Senate Moves to Permanently Kill the FCC's Broadband Privacy Rules

I think you guys are reading into this news backwards.

The reason these rules are being suspended isn't so employers can know more about you per se, but so monopolies like Google cannot hoard all the digital information for themselves. I looked up Ajit Pai's agenda and found this:

https://www.benton.org/blog/what-more-do...ais-agenda

Quote:Quote:

Chairman Pai outlined four guiding regulatory principles:

The Importance of Digital Empowerment and the “Democratization of Entrepreneurship”: “I believe in the power of Internet-based technologies to create jobs, grow our economy, and improve people’s lives in countless ways.“

Ubiquitous Access to Digital Opportunity: “I believe that every American who wants to participate in our digital economy should be able to. Access to digital opportunity shouldn’t depend on who you are or where you’re from...As Chairman, I plan to focus more time and attention than the FCC traditionally has on places where people feel left behind—places that Washington too often looks past.”

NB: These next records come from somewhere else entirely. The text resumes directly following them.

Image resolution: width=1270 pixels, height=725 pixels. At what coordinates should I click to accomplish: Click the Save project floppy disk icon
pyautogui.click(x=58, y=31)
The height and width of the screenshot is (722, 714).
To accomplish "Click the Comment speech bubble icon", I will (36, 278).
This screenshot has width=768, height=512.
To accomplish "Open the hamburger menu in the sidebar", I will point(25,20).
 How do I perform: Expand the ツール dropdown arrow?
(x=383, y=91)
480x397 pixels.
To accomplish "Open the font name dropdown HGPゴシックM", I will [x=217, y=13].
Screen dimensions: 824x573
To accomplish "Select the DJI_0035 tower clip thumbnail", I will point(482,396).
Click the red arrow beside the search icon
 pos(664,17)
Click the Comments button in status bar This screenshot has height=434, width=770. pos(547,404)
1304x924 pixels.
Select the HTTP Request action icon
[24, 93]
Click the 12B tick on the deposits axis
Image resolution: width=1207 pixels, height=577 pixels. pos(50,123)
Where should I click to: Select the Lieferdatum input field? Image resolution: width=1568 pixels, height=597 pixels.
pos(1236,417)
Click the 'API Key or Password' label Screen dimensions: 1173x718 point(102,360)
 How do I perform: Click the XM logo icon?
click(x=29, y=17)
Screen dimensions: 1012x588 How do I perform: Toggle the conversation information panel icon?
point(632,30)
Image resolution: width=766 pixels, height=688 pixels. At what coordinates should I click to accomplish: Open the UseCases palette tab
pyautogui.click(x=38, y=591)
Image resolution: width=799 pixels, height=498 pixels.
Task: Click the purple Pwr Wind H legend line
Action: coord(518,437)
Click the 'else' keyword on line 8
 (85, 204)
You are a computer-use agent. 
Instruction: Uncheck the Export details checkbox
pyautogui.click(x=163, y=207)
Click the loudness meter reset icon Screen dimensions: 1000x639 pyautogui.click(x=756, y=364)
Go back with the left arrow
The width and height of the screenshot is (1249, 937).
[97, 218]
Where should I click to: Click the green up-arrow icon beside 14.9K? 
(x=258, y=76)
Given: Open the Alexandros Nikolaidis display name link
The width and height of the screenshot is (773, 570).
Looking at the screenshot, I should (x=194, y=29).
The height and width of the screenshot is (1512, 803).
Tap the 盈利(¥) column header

A Competitive Free Market Unleashes Private-Sector Ingenuity: “The public interest is best served when the private sector has the incentives and freedom to invest and create. That’s why we must eliminate unnecessary barriers to investment that could stifle new discoveries and services. In particular, the government should aim to minimize regulatory uncertainty, which can deter long-term investment decisions.”

The Free Market Doesn’t Mean that Government Has No Role: “I believe that a healthy respect for the free market doesn’t mean that government has no role. For example, the FCC must protect consumers and promote public safety.”

Most readers will agree that the Internet is a powerful tool for entrepreneurship, opportunity, and innovation. But Chairman Pai falls short on extolling the benefits of the Internet beyond economic gains. The Internet opens more avenues for civic engagement, creates easier access to healthcare and education, and connects communities to strengthen the social fabric of our society. Pai’s guiding regulatory principles are economically motivated: help entrepreneurs, help potential consumers, free up the marketplace. Chairman Pai says, “Access to digital opportunity shouldn’t depend on who you are or where you’re from.” Why not add “or how much you earn”?

Fact is, the current privacy laws give us no privacy: the CIA and NSA know what porn you watch. The only thing the current privacy laws do is make sure tech giants like Zuckbook and Gurgle can keep all advertising information to themselves.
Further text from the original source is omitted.